What needs to be done ->
I'd like every entry transcribed word for word, with no pictures.

Data extracts ->
****************************************

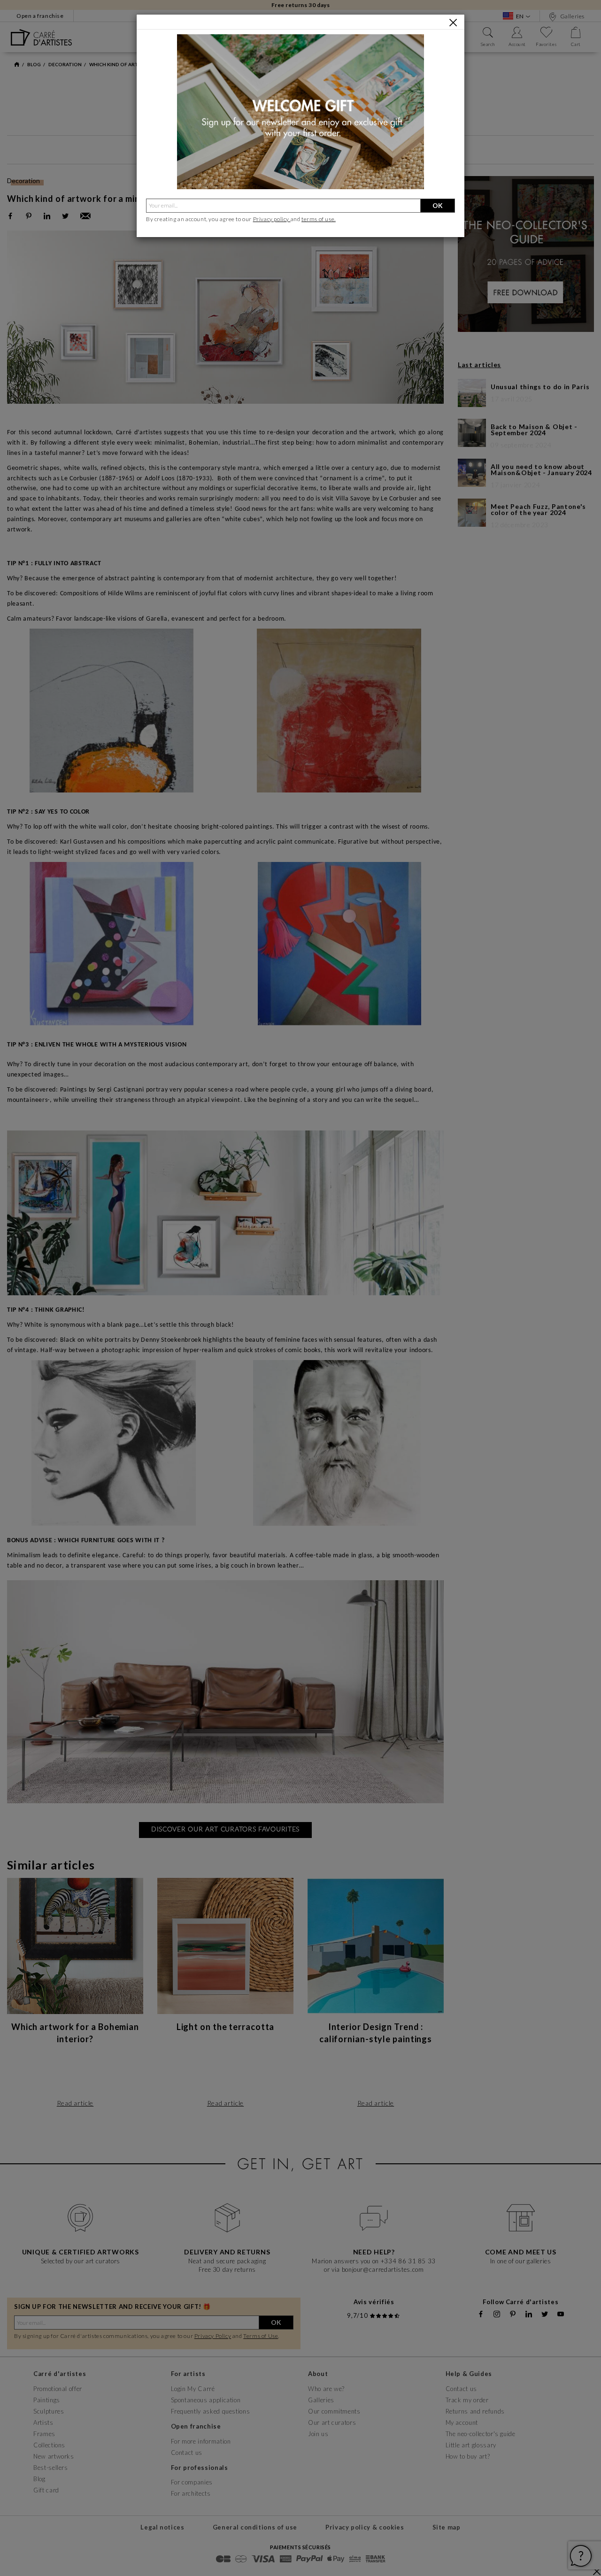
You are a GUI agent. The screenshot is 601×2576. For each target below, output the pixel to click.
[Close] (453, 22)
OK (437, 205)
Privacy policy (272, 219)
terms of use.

****************************************

Result for this exercise ->
You are a GUI agent. The screenshot is 601×2576. For each target below, output the pixel to click.
[Close] (453, 22)
OK (437, 205)
Privacy policy (272, 219)
terms of use.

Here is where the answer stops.